Patients who were LFU from treatment were compared with those who died, were transferred out of the program, were cured, or experienced treatment failure. Student’s t-test, Chi-square or Fisher’s exact test was used to assess differences of variables between groups, as appropriate. Uni-variate and multi-variate analyses to assess risk factors associated with LFU were done. Hazard Ratios (HR) and adjusted HR with 95% Confidence Intervals were calculated using uni-variate and multi-variate Cox regression models respectively. The time-to-LFU was determined using Kaplan-Meier analysis (data were censored by 31st March 2014). All variables were included in the multi-variate proportional hazard model. A p-value of less than 0.05 was considered to indicate statistical significance. EpiData software for data entry and analysis (version 3.1 for entry and version, EpiData Association, Odense, Denmark and Epi Info7.1.3.0(EpiInfo 7/CDC) for analysis were used.

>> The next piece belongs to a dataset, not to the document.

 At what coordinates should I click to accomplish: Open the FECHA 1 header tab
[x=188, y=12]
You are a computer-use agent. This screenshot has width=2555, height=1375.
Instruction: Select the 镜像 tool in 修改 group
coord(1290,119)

Characteristics of the study population

Almost three-fourths of the patients were male (571/794)(72%) and the median (IQR) age of the study cohort was 35 (27–45) years. The median (IQR) weight of patients was 39 (34–45) Kg. Of them 44.3% (352/794) lived in rural areas and 77.3% (614/794) were living below the poverty line (Table 1). Approximately half of the patients (45.8%, 362/794) had taken anti-tuberculosis treatment previously, with 16.4% (44/268) having taken more than 2 years of treatment. The median duration of previous anti-tuberculosis treatment taken was 17 months (IQR 3–17 months).

Table 1. Baseline characteristics of MDR-TB patients on treatment, LFU and non-LFU patients at Drug Resistant TB Centre in Vadodara, Gujarat, India.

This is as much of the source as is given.